--- START ---
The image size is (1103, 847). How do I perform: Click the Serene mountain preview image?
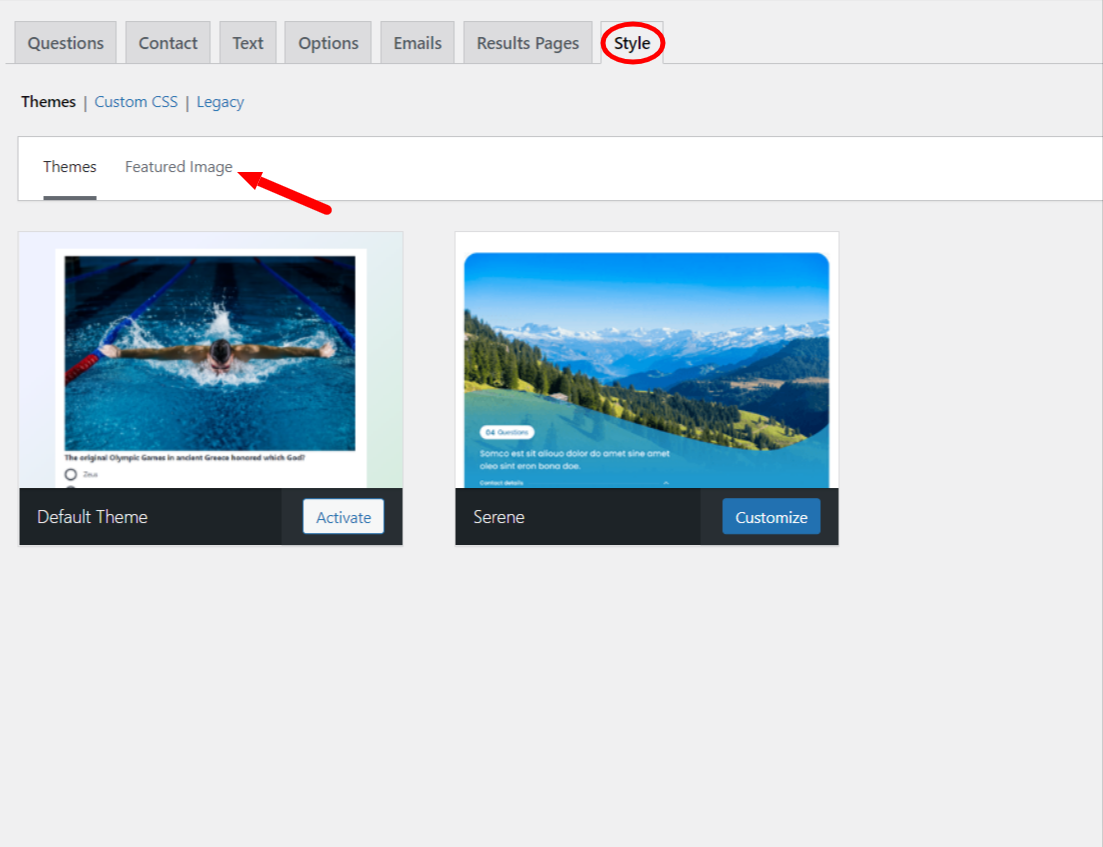click(x=646, y=340)
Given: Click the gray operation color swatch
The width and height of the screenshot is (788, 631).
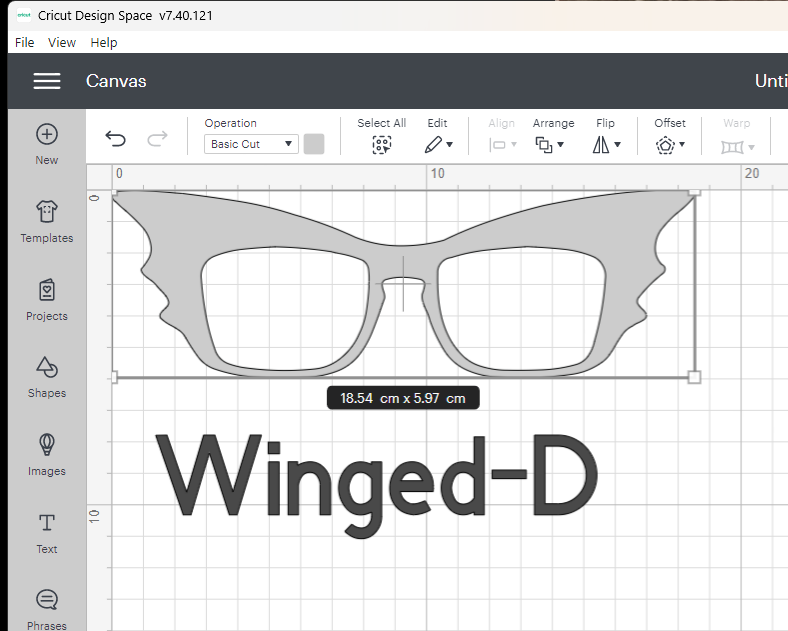Looking at the screenshot, I should (x=314, y=144).
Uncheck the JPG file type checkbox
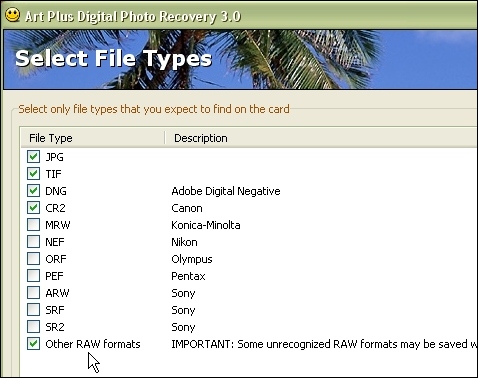 tap(33, 157)
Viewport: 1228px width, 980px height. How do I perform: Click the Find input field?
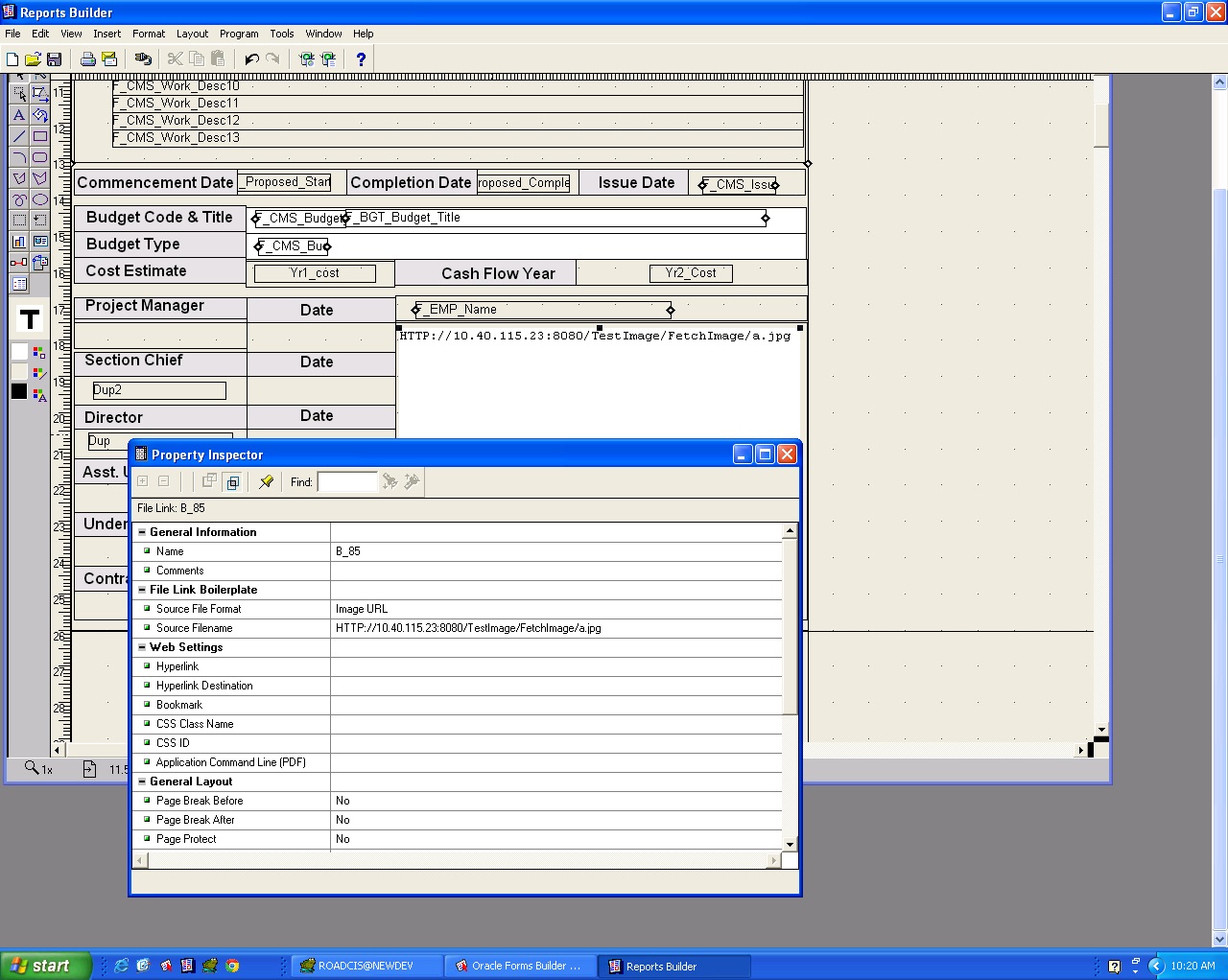point(347,482)
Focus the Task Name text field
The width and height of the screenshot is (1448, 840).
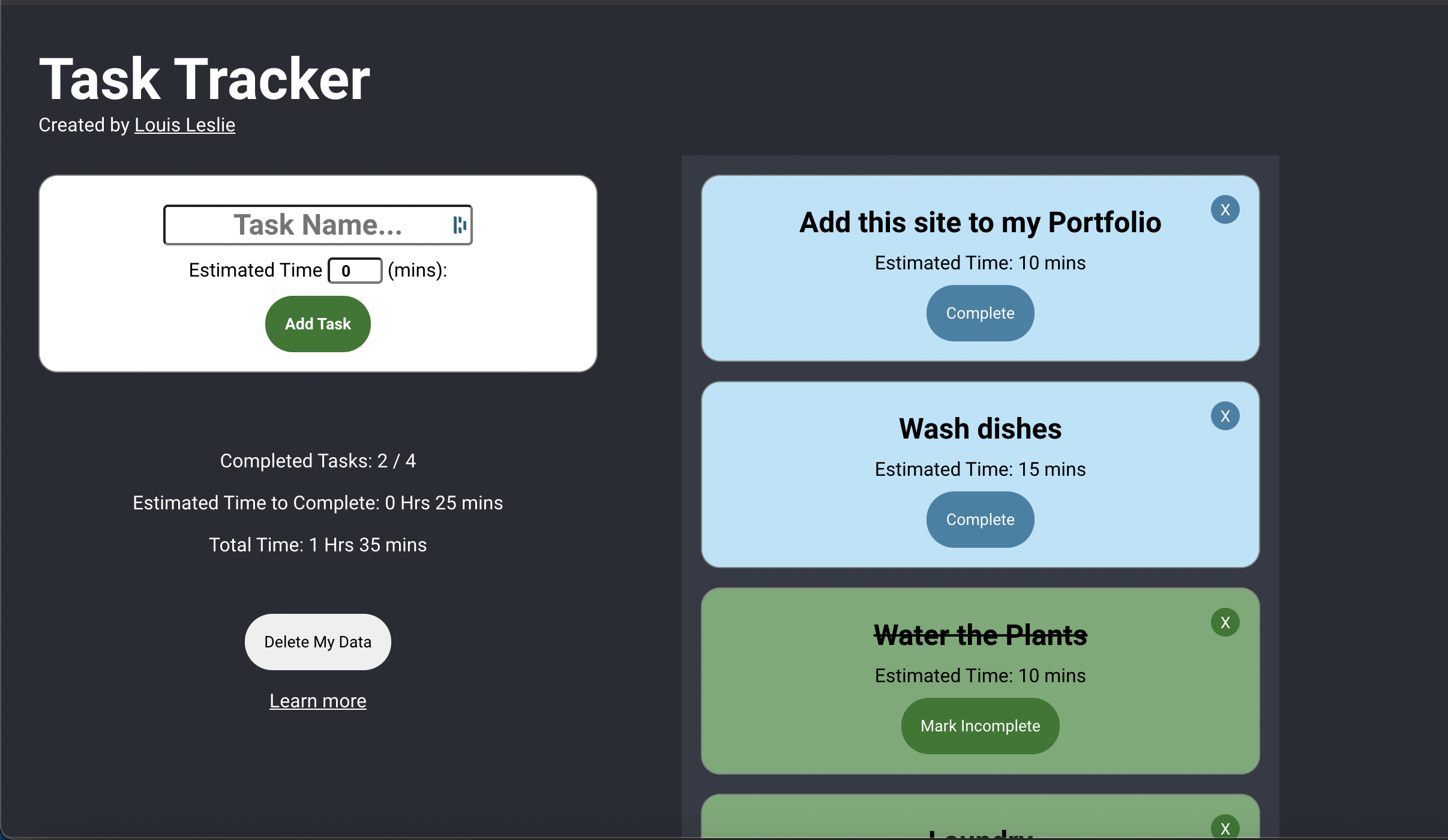coord(317,225)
--- END ---
• What to work on:
The material above should be printed again exactly, with each picture left out.

• Output below:
The image size is (1103, 847). How do I perform: Click the Serene mountain preview image?
click(x=646, y=340)
Given: Click the gray operation color swatch
The width and height of the screenshot is (788, 631).
Looking at the screenshot, I should (x=314, y=144).
Uncheck the JPG file type checkbox
 tap(33, 157)
Viewport: 1228px width, 980px height. How do I perform: Click the Find input field?
point(347,482)
Focus the Task Name text field
The width and height of the screenshot is (1448, 840).
coord(317,225)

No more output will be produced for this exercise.